Because the Nye Regional Medical Center is contaminated with both asbestos and petroleum, the demolition of the facility is an eligible activity under the U.S. Environmental Protection Agency’s Brownfields Revolving Loan Fund program. Kaminski was requesting the commission’s approval for an $800,000 medium-term loan, funding for which has already been awarded to Nye County by the EPA. In addition, the hospital district was asking for $150,000 in grant funds from the same program, which would require a $150,000 in-kind match from the hospital district.
“Some of you may not know that Nye County was awarded two separate EPA Brownfields Revolving Loan Fund grants,” Nye County Contracts and Grants Manager Stephani Elliott explained for the board during its Feb. 7 meeting.
She said the county had already utilized $400,000 of that funding to perform work on the Nye County Public Works Fixed Base Operations Building in Tonopah as well as to remove the two old public works buildings, whose land is now vacant. Public works had then repaid the revolving loan fund back to the county, which can now reuse that funding for another purpose.
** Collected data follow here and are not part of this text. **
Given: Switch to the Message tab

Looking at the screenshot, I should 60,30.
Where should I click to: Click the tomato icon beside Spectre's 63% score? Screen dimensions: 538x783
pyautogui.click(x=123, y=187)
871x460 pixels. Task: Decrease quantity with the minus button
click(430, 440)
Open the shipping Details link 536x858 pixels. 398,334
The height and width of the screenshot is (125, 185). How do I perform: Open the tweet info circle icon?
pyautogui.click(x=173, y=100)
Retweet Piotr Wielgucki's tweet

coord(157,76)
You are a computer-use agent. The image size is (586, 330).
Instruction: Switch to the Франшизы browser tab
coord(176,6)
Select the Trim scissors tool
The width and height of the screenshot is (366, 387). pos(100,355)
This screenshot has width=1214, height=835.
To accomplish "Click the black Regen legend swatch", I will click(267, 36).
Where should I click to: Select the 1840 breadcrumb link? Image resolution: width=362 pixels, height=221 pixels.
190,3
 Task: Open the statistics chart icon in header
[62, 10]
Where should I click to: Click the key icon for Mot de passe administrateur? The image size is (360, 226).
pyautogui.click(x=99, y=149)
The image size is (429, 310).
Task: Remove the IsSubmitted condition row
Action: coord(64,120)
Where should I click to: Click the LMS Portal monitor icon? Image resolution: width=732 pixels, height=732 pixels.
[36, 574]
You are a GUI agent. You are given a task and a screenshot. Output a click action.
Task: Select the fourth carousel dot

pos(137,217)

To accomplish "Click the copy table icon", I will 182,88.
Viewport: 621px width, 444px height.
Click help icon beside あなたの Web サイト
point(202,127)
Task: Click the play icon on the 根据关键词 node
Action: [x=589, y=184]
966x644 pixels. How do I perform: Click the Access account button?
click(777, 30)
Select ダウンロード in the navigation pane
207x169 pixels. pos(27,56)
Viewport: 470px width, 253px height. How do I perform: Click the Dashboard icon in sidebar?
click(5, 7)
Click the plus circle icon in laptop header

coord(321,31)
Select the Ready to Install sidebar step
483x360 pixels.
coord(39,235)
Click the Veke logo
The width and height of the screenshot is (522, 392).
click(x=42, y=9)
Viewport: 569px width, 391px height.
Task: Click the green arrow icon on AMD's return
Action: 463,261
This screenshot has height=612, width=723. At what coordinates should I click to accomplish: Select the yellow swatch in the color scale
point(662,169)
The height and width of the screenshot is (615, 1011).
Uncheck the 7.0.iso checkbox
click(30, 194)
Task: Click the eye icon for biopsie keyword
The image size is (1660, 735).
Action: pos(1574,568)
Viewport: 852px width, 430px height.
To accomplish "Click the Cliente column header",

“Think of it as a credit card or a revolving line of credit for EPA clean-up funds,” she remarked.
If the county were to use $800,000 of its available revolving loan funds for the purpose of demolishing the old Nye Regional Medical Center, and those funds were then paid back, the county would once again be able to use that same $800,000, plus the interest paid previously by public works and that would be paid by the hospital district, for future Brownfield clean-up projects.
Eileen Christensen of BEC Environmental emphasized this point, telling the board, “If this grant is not used, it goes back to the federal government…. However, if you loan the money to the hospital district or to other county entities and it’s repaid, all of the money stays with the county.”
Commissioner Frank Carbone, who spent several years on the board previously in addition to his current term, expressed some hesitation about the proposal. As he is familiar with the hospital’s history, he wanted to be assured that the district would indeed be able to pay back this particular loan.
“We made a loan to the hospital district once before, for $2.5 million. And that was supposed to be paid back as well,” Carbone asserted. “That hasn’t happened… I’m just concerned that everything happens correctly and that things are going to get paid back.”
Nye County Manager Tim Sutton interjected that the $2.5 million loan had actually been made to the Nye Regional Medical Center itself, rather than the hospital district. In either case, based on the annual income received from the hospital district’s taxing area, weighted against the district’s current obligations, Elliott said the district would be able to handle the annual loan payments. She noted that the final decision on that matter, however, would be made by the Nevada Department of Taxation.
“I’m glad we’re having this conversation because we want them to succeed. And if they have the ability to rework this and build a hospital in the future for Tonopah, that would be amazing,” Nye County Commissioner Debra Strickland remarked.
Before the discussion came to a close, commission chair Bruce Jabbour took a moment to touch on one of the reasons the hospital district’s request was so important.
“Correct me if I am wrong,” Jabbour stated. “But in order to receive additional grants in the future, for a hospital, for medical facilities, this contaminated building needs to go away, needs to be removed in its entirety. Otherwise, we are in jeopardy of losing additional grants.”
Kaminski confirmed that this was indeed the case. “We have several (funding) sources we can look at but like chairman Jabbour said, in order for us to be eligible for other grants, we have to show we have a place to put up a new Critical Access Hospital, which currently we don’t have. And we lost some funding last year because of that.”
Strickland made the motion to approve the $800,000 loan request contingent upon Nevada Department of Taxation approval, as well as the $150,000 grant request from the EPA Brownfields Revolving Loan Fund program. Cox offered a second and the motion passed with all in favor.